Zum Beginn der zweiten Hälfte des Kampfabends sorgten Istvan Vereb (86 kg/FR) und Mihail Sava (71 kg/FR) mit ihren Siegen für die 13:8-Führung der Gastgeber, doch Burghausens Urgestein Matthias Maasch (80 kg/GR) ließ auch die letzten Hoffnungen der Saarländer platzen, mit einem 8:0-Punktsieg über Marc-Antonio von Tugginer- und den damit verbundenen drei Mannschaftspunkten, sicherte er seiner Mannschaft vorzeitig den Meistertitel. Obwohl der Meistertitel damit vergeben war, erlebten die knapp 1500 Fans in der Hermann Neuberger-Halle in Völklingen noch zwei umkämpfte Duelle im Weltergewicht.

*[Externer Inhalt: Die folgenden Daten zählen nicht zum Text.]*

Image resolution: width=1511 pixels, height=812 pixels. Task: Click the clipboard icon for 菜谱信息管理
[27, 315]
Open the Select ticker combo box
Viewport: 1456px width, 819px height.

So erkämpfte Köllerbachs Timo Badusch (75 kg/GR) gegen Michael Widmayer einen knappen 2:2-Puntsieg, bedingt durch die höhere Wertung und revanchierte sich damit für die erlittene Niederlage vor einer Woche. Vizeweltmeister Magomedmurad Gadzhiev (75 kg/FR) setzte gegen Köllerbachs Routinier Andriy Shyyka mit einem 3:2-Punktsieg den Schlusspunkt, der im Freudentaumel seiner Teamgefährten und der vielen, mitgereisten Fans unter ging. Köllerbach gewann den Rückkampf zwar mit 14:12, doch hatte der SV Wacker Burghausen in der Addition beider Begegnungen die Nase klar vorn.  „Es war die geschlossene Mannschaftsleistung, die den Ausschlag zum Titelgewinn gab, jeder Einzelne hat sich in den Dienst der Mannschaft gestellt, damit ist der SV Wacker Burghausen verdient DRB-Bundesligameister geworden“, gratulierte DRB-Sportdirektor Jannis Zamanduridis dem ersten Titelträger der in dieser Saison neu geschaffenen, höchsten Kampfklasse des Deutschen Ringer- Bundes. Trainer Alexander Schrader: „… jetzt feiern wir hier noch etwas mit den Fans, dann geht es auf die lange Heimfahrt, bei unserer Ankunft geht es in Burghausen gleich weiter, wir haben ein Lokal gemietet“.